I worked with our VMWare team to design a VSAN out and it included some Intel P3700 PCIe cards as the flash tier backed by some Seagate 1.2TB 10k sas drives for storage.  Unfortunately, the P3700's still haven't gone onto the HCL and I'm currently "chasing my tail" with Latency and Outstanding IO.  I opened up an SR, but the recommended drivers for the H730 didn't appear to do anything.  And I'm fairly certain that's not the issue (destaging doesn't seem to be a problem).  I understand that the P3700 didn't pass the HCL yet, but it's still in the process and so many white papers were written with this card as a part of the architecture.

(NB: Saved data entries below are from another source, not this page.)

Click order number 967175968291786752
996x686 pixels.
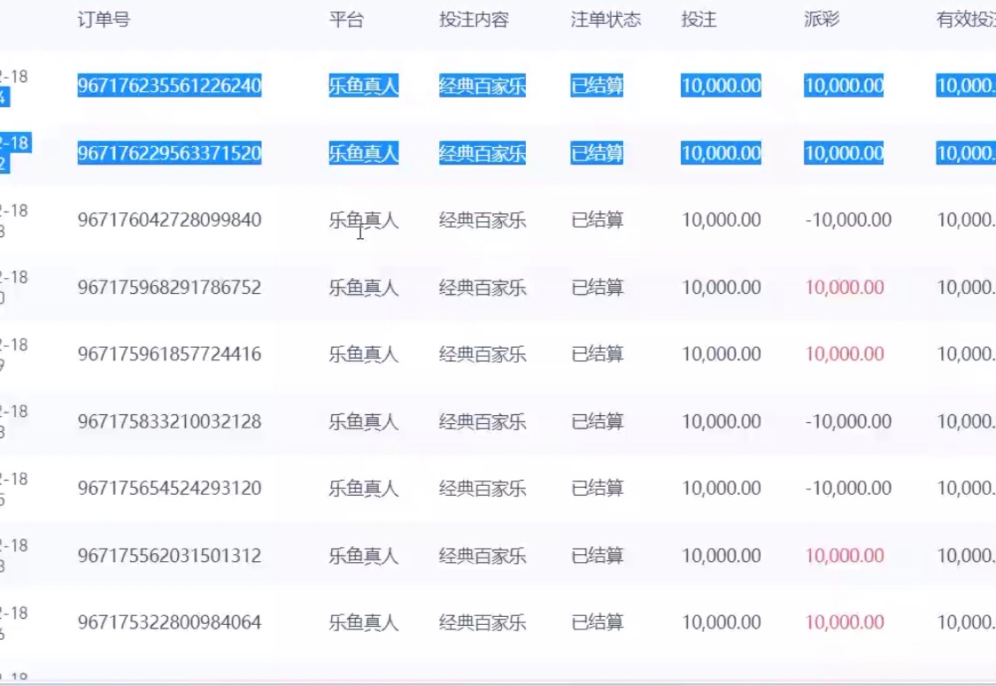[x=169, y=288]
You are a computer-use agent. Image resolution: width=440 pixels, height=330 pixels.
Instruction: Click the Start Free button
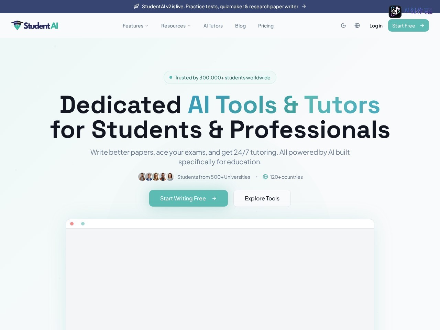click(408, 25)
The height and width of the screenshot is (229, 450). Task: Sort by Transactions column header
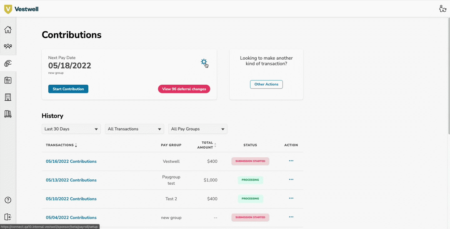click(x=61, y=145)
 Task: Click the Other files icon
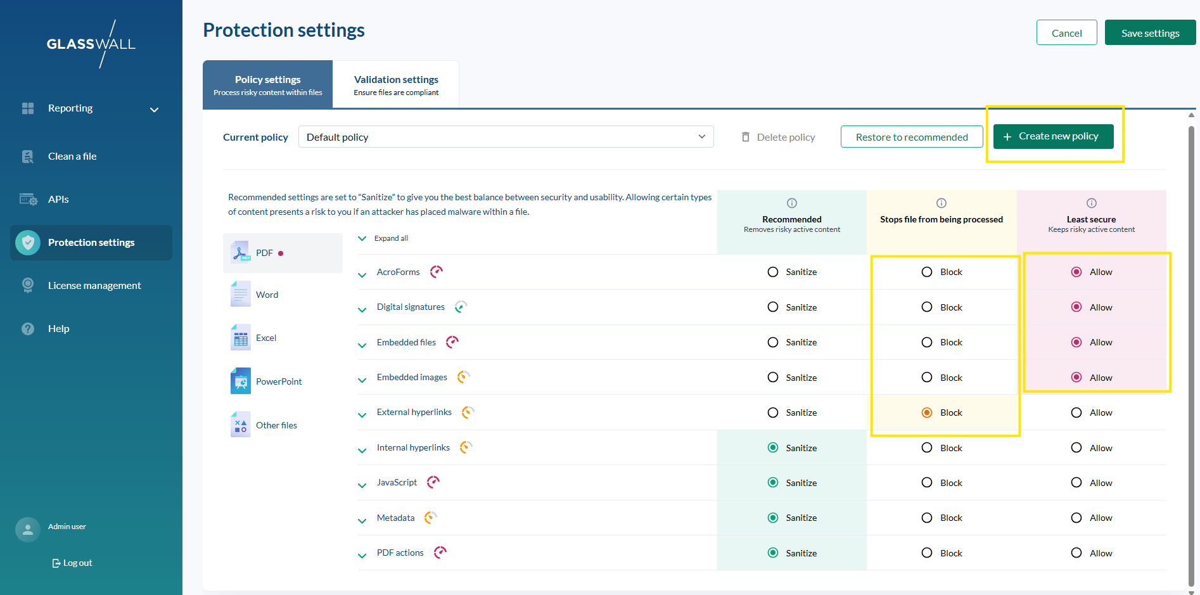[x=241, y=425]
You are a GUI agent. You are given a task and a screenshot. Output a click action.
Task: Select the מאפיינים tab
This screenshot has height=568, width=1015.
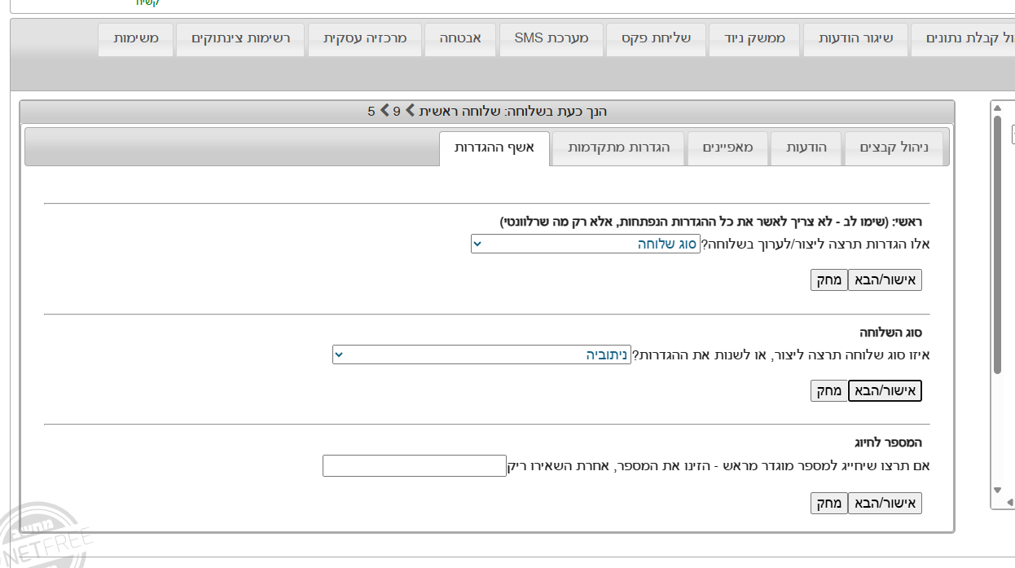point(727,148)
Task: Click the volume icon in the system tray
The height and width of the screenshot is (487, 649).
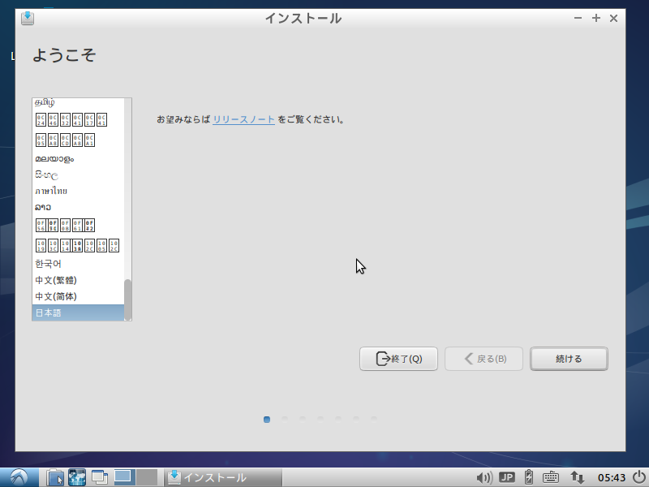Action: pyautogui.click(x=485, y=477)
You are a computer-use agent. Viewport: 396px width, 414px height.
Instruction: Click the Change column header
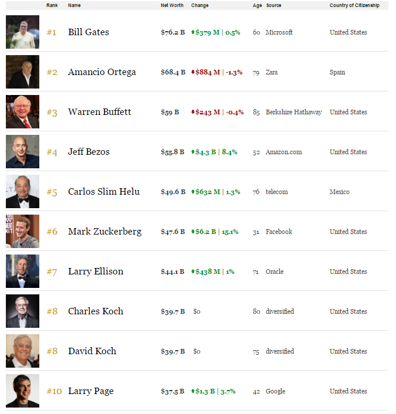199,5

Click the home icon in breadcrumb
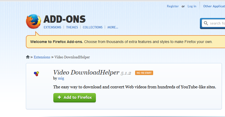point(28,57)
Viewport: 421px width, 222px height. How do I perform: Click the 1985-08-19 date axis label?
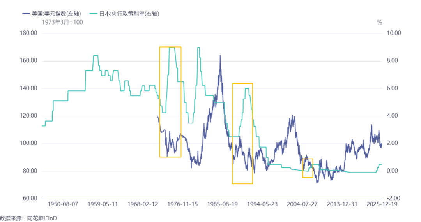[x=222, y=204]
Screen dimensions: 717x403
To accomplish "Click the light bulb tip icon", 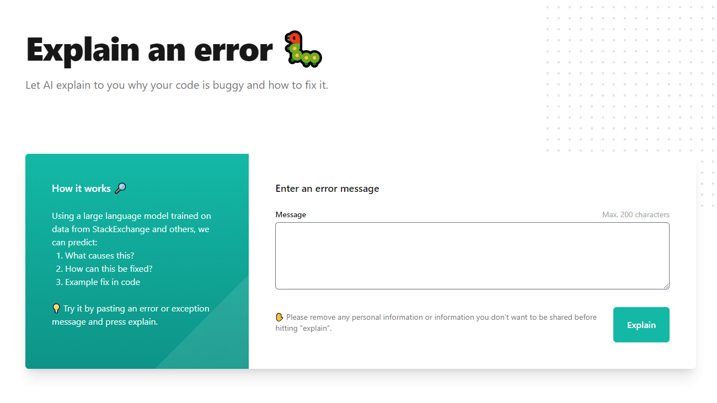I will [x=56, y=308].
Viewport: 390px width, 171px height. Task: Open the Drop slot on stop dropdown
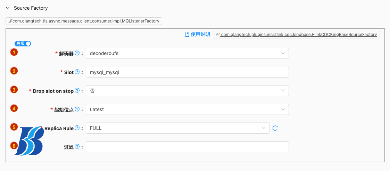coord(187,91)
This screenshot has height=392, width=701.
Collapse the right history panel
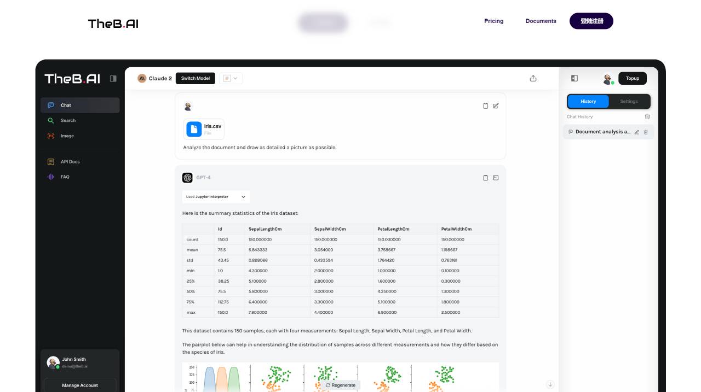coord(574,78)
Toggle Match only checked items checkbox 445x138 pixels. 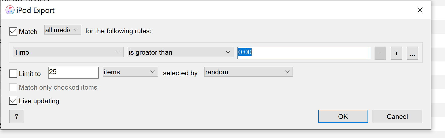point(13,87)
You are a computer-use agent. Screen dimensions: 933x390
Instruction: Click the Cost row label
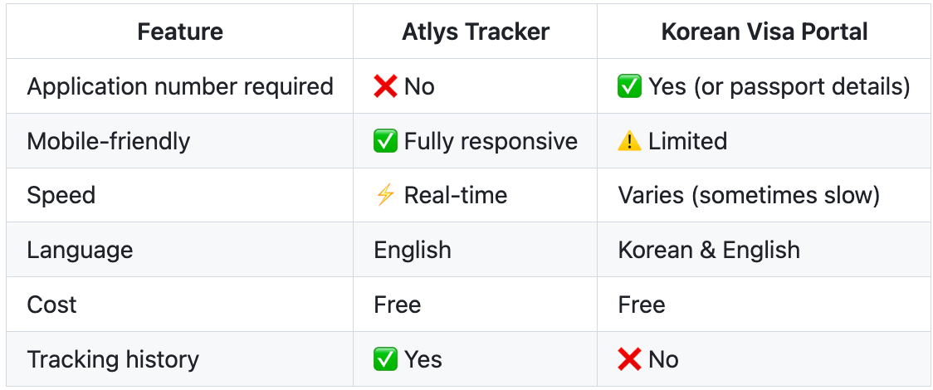51,305
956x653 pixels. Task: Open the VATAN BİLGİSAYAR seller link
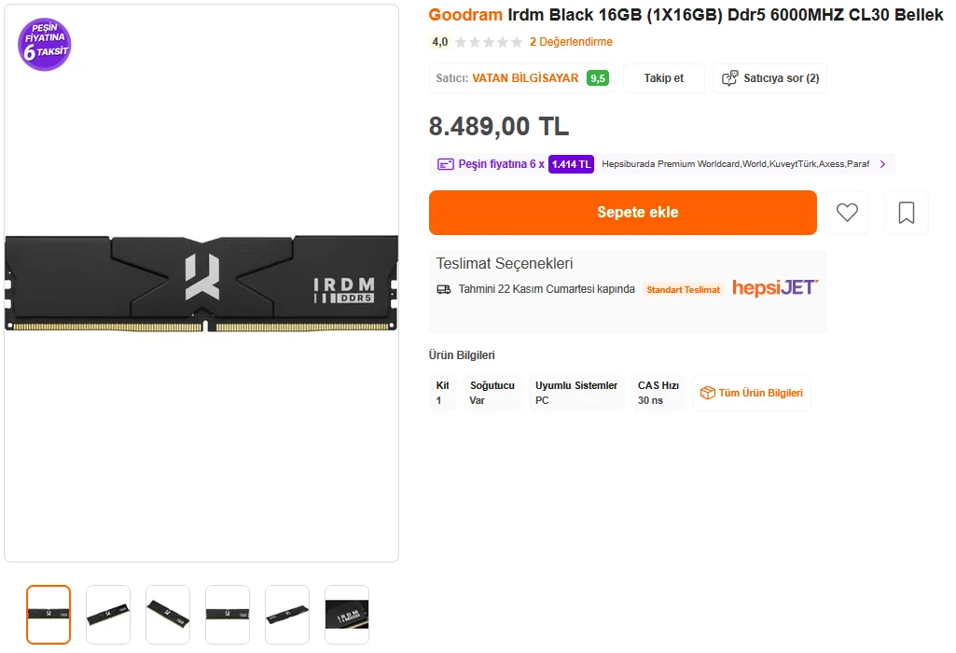click(525, 78)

This is all running VMWare 6.0b (VMware ESXi 6.0.0 build-2494585 on hosts)

Hardware:

-Dell r630's (30 of them)

-2x Intel P3700 400Gb Flash cards (intel-nvme-1.0e.1.1-1OEM.550.0.0.1391871.x86_64.vib driver)

-10x 1.2TB Seagate 10k SAS drives

-Dell H730 RAID Controller in HBA mode with cache disabled, etc. (drivers for this were a worry, but since I assume that first writes go straight to the PCIe cards, I don't think this is the issue any longer - firmware 25.3.0.0016 driver 6.606.12.00)

-Intel X710 with 2x 10Gb DAC connections

-4x Juniper QFX5100 10Gb Switches (15 r630's per 2 switches, scaling up to 30 servers per 2 switches eventually)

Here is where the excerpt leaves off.